EXCERPT PROVIDED Start Marker

Risks are higher in smokers compared to nonsmokers for most noncommunicable diseases, including ischemic heart and brain disease, diabetes, chronic lung disease, cirrhosis, and multiple malignancies, but Parkinson’s disease has been reported to be inversely associated with smoking.

Other reported inverse associations with PD include caffeine, serum urate, physical activity, and ibuprofen, while positive associations include head injury, pesticide exposure, and consumption of dairy products.

Much research about smoking and PD risk has been case-control studies with smoking data collected after PD onset, making reverse causality a concern. One large, recent study suggested that the inverse risk seen in studies was a reverse causality artifact due to decreased prodromal responsiveness to nicotine that prompted people to stop smoking before PD was diagnosed.

In their study, Clarke and colleagues analyzed data of 29,737 male physicians who participated in the British Doctors Study. The study started in 1951; of those contacted initially, about 59% provided full information about their smoking habits. Men with a pre-existing diagnosis of PD were excluded. Data were updated six times by survey between 1958 and 1998 with response rates of 94% to 98%, and cause-specific mortality was followed until December 2016. Doctors who withdrew before the end of the study or were lost to follow-up were included until absent, then censored. The first 10 years of data were excluded.

“To minimize reverse causality bias, the authors excluded participants with prior disease at enrollment and ruled out subjects with preclinical PD by excluding the first 10 years of follow-up data for all analyses, based on the idea that disease pathogenesis starts 2 decades before the first motor manifestation of PD,” Cheng and Wang observed.

EXCERPT PROVIDED End Marker
INFORMATION Start Marker

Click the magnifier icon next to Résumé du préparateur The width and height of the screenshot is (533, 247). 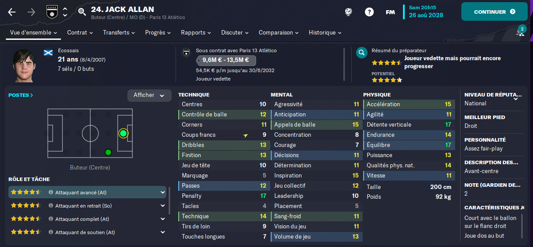[362, 53]
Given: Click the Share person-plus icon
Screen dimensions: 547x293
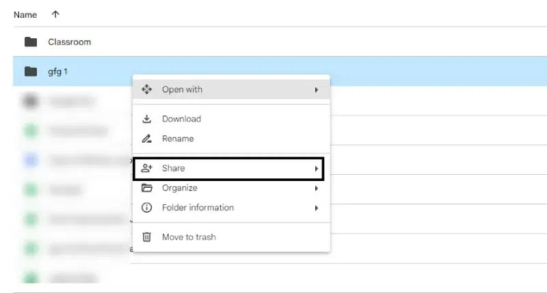Looking at the screenshot, I should pos(146,168).
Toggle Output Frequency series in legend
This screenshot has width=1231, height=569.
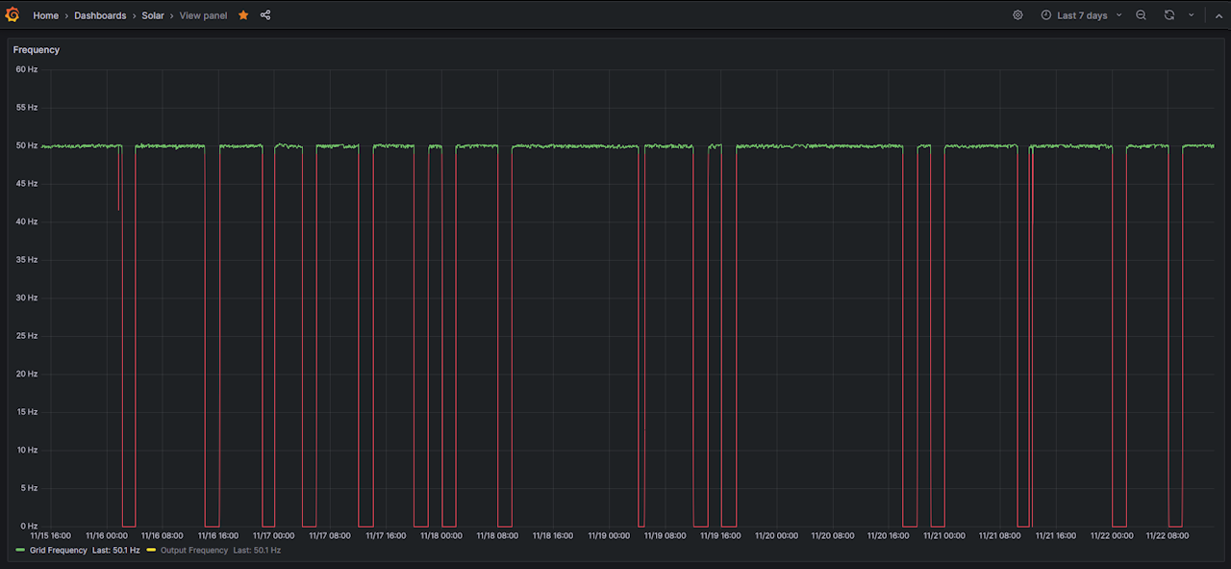coord(194,551)
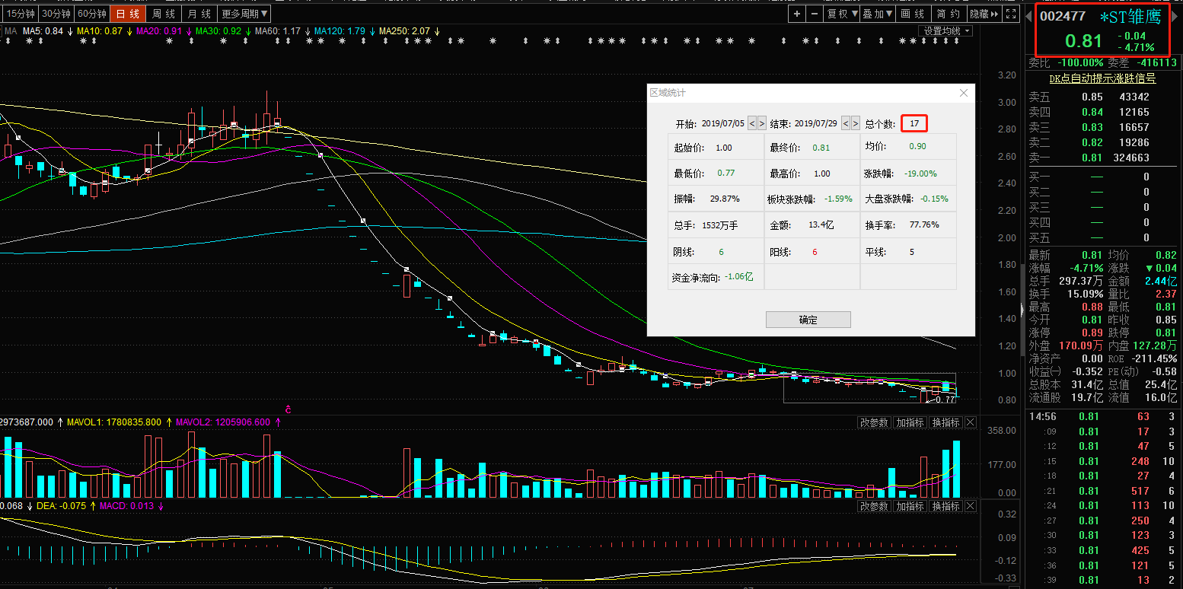Click 换指标 in the MACD panel
Image resolution: width=1183 pixels, height=589 pixels.
coord(946,506)
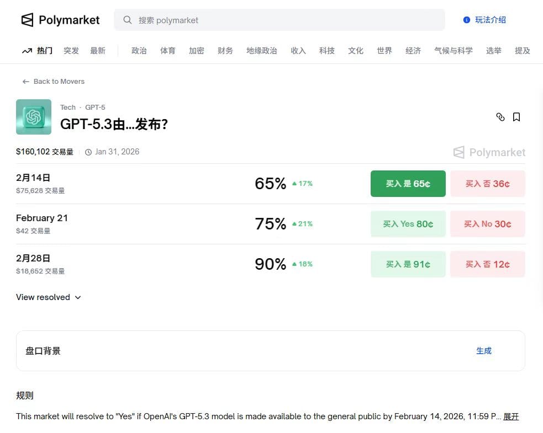The width and height of the screenshot is (543, 433).
Task: Click the copy link icon
Action: pyautogui.click(x=500, y=117)
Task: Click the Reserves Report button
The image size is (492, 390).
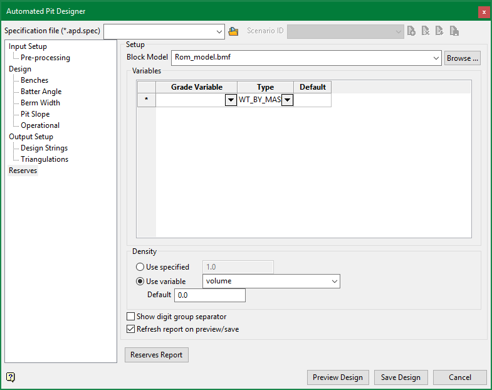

INFORMATION End Marker

* CHECK YOUR UNDERSTANDING
1: Answer these about the excerpt on smoking and Parkinson's disease:
(a) How many male physicians did Clarke and colleagues analyze data for?
(b) Until what month and year was cause-specific mortality followed?
(c) Which factors are named as positively associated with PD?
2: In the excerpt on smoking and Parkinson's disease, write out the passage from "Risks are higher" to "PD was diagnosed.".

* RESULTS BY TASK
1:
(a) 29,737
(b) December 2016
(c) Head injury, pesticide exposure, and consumption of dairy products

2:
Risks are higher in smokers compared to nonsmokers for most noncommunicable diseases, including ischemic heart and brain disease, diabetes, chronic lung disease, cirrhosis, and multiple malignancies, but Parkinson’s disease has been reported to be inversely associated with smoking.

Other reported inverse associations with PD include caffeine, serum urate, physical activity, and ibuprofen, while positive associations include head injury, pesticide exposure, and consumption of dairy products.

Much research about smoking and PD risk has been case-control studies with smoking data collected after PD onset, making reverse causality a concern. One large, recent study suggested that the inverse risk seen in studies was a reverse causality artifact due to decreased prodromal responsiveness to nicotine that prompted people to stop smoking before PD was diagnosed.